To mitigate presettlement risk, minimum credit standards become more stringent as the duration of the
derivative financial instrument increases. To minimize the concentration of credit risk, we enter into derivative
transactions with a portfolio of financial institutions. The Company has master netting agreements with most of
the financial institutions that are counterparties to the derivative instruments. These agreements allow for the
net settlement of assets and liabilities arising from different transactions with the same counterparty. Based on
these factors, we consider the risk of counterparty default to be minimal.
Interest Rate Management
Our Company monitors our mix of fixed-rate and variable-rate debt as well as our mix of term debt versus
non-term debt. This monitoring includes a review of business and other financial risks. We also enter into
interest rate swap agreements to manage our mix of fixed-rate and variable-rate debt. Interest rate swap
agreements that meet certain conditions required under SFAS No. 133 for fair value hedges are accounted for as
such, with the offset recorded to adjust the fair value of the underlying exposure being hedged. The Company
had no outstanding interest rate swaps as of December 31, 2006 and 2005. The Company estimates the fair value
of its interest rate derivatives based on quoted market prices. Any ineffective portion, which was not significant
in 2006, 2005 or 2004, of the changes in the fair value of these instruments was immediately recognized in net
income.
Foreign Currency Management
The purpose of our foreign currency hedging activities is to reduce the risk that our eventual U.S. dollar net
cash inflows resulting from sales outside the United States will be adversely affected by changes in foreign
currency exchange rates.
We enter into forward exchange contracts and purchase foreign currency options (principally euro and
Japanese yen) and collars to hedge certain portions of forecasted cash flows denominated in foreign currencies.

Extracted information:

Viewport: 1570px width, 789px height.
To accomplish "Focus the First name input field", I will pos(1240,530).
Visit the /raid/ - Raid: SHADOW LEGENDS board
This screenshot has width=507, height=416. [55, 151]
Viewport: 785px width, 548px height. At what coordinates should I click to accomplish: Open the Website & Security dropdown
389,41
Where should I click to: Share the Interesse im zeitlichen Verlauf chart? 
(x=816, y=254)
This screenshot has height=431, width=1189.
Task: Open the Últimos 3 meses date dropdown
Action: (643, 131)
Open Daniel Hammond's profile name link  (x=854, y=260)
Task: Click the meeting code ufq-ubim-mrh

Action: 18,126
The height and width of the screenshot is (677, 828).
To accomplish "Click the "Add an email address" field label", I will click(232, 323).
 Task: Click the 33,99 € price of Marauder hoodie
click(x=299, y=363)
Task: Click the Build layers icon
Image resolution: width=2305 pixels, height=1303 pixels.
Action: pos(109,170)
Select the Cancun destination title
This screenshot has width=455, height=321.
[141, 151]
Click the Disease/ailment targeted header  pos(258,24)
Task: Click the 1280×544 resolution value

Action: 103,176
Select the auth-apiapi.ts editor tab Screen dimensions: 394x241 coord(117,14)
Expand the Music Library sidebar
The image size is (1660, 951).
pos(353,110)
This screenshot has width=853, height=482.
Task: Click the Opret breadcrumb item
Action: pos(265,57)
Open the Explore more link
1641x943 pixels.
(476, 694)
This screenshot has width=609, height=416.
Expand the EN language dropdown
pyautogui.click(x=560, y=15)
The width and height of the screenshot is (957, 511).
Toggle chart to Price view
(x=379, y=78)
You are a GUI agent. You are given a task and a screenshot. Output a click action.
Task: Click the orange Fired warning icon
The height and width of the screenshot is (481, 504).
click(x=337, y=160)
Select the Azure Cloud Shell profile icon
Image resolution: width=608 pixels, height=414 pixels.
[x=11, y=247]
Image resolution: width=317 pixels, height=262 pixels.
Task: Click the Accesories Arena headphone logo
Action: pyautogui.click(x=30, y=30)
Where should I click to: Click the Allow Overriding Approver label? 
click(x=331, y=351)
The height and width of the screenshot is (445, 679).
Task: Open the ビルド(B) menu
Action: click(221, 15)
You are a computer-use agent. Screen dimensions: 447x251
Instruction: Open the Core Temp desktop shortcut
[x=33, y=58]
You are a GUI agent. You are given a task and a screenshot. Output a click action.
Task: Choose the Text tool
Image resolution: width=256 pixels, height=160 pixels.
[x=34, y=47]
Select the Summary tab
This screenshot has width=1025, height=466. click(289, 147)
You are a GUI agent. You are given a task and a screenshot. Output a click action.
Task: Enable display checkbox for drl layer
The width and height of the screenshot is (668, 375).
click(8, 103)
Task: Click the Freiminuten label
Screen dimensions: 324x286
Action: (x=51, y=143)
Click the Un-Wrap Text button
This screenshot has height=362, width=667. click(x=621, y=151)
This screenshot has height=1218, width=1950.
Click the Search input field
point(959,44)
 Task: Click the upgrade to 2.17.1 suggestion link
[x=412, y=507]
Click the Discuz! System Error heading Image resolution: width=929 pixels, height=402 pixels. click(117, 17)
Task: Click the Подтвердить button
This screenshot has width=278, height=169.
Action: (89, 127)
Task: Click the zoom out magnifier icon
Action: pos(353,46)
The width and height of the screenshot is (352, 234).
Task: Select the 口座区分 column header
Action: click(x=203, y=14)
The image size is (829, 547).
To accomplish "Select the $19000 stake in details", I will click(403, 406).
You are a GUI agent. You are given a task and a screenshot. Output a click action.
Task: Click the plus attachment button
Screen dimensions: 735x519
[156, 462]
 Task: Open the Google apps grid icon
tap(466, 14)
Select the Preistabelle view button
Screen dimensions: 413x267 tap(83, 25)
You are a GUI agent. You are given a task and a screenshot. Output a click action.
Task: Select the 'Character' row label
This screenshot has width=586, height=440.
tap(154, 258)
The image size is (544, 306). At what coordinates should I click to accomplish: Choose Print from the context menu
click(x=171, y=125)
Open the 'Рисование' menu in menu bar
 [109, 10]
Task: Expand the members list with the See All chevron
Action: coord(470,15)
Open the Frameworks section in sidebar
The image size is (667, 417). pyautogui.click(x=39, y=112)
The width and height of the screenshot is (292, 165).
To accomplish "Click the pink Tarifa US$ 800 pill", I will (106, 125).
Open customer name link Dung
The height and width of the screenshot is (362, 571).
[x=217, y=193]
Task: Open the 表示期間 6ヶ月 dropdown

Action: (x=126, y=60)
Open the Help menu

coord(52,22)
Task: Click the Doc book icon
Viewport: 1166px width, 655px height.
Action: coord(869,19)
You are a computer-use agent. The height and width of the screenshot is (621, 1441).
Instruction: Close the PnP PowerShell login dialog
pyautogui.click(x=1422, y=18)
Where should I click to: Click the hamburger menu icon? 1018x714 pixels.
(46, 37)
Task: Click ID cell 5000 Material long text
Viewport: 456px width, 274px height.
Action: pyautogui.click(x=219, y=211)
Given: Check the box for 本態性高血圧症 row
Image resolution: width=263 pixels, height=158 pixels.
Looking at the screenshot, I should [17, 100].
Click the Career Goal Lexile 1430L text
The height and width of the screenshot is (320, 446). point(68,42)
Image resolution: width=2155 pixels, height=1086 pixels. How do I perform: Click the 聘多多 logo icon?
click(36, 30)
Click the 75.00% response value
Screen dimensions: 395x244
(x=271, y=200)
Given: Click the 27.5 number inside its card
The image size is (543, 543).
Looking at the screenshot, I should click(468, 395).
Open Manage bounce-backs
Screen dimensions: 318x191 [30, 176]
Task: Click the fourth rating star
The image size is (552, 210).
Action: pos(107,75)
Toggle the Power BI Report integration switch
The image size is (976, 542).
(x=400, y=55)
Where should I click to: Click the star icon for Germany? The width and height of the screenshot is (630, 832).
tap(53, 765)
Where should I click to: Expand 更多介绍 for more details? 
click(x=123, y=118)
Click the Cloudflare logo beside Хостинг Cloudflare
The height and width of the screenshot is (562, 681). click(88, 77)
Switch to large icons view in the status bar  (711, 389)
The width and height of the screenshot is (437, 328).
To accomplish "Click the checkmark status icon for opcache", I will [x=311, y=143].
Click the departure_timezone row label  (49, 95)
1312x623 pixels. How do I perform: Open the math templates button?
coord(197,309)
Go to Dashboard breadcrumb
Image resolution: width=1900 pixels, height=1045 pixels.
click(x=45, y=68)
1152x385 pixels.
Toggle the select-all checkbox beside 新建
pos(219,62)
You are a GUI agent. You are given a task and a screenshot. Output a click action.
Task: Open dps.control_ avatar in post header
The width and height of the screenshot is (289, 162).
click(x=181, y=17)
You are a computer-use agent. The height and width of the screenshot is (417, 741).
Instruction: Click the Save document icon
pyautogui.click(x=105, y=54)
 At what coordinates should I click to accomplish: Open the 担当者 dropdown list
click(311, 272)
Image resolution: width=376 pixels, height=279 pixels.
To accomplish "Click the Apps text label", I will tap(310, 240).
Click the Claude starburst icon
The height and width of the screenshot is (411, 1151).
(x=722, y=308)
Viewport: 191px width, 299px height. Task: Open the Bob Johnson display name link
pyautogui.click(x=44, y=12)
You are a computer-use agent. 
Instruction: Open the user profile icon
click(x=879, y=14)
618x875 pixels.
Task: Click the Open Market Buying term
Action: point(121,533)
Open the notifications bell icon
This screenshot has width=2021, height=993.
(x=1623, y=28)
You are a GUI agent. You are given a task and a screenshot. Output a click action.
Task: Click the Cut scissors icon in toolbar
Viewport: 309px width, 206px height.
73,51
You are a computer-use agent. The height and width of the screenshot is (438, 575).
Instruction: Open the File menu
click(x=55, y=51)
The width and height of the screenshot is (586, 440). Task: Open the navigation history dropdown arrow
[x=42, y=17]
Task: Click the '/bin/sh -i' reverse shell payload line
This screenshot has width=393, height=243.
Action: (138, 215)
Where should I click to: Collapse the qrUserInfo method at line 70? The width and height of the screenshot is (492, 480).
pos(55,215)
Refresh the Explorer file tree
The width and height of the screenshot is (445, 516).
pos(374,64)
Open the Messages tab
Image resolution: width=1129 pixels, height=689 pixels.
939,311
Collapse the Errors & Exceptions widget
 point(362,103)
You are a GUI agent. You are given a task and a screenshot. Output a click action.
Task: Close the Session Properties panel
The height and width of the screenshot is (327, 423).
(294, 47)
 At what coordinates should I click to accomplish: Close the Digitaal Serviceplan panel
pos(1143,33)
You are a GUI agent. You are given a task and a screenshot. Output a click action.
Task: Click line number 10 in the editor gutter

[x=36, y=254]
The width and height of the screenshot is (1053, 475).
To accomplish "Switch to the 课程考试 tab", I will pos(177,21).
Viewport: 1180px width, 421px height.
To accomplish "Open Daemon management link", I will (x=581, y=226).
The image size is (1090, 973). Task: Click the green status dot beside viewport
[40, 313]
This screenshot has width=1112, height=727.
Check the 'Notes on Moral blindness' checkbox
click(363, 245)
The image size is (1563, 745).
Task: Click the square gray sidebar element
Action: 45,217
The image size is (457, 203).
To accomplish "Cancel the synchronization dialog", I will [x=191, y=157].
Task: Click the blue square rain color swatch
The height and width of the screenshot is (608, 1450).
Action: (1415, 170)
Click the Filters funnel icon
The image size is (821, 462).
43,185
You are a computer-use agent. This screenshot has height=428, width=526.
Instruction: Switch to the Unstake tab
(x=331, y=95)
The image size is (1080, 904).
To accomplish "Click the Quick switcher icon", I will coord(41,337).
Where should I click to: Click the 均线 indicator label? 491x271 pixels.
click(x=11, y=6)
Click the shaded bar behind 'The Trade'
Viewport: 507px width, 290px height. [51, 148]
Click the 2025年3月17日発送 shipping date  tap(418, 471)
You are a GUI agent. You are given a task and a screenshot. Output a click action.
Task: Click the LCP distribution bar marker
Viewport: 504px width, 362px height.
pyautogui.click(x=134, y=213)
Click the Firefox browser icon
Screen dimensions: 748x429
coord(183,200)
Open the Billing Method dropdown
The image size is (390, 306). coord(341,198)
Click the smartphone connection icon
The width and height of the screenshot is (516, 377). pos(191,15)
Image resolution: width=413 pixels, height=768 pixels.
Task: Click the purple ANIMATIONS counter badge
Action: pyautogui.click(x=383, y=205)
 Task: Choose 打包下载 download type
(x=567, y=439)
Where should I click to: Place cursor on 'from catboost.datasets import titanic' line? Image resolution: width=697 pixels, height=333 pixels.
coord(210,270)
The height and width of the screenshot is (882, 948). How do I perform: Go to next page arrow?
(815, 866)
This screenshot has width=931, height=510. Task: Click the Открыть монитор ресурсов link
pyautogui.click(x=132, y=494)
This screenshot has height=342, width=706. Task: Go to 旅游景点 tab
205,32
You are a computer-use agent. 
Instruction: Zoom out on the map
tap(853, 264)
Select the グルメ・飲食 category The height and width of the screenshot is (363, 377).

Given request 1: According to the text on financial risk management, what does the Company base its fair value estimate of its interest rate derivatives on?
Given request 2: Find every line in the records that contains the string "Instruction", matching case exactly, and copy each of those lines.

Output 1: Quoted market prices.

Output 2:
Instruction: Open the Core Temp desktop shortcut
Instruction: Close the PnP PowerShell login dialog
Instruction: Click the Save document icon
Instruction: Open the user profile icon
Instruction: Open the File menu
Instruction: Switch to the Unstake tab
Instruction: Zoom out on the map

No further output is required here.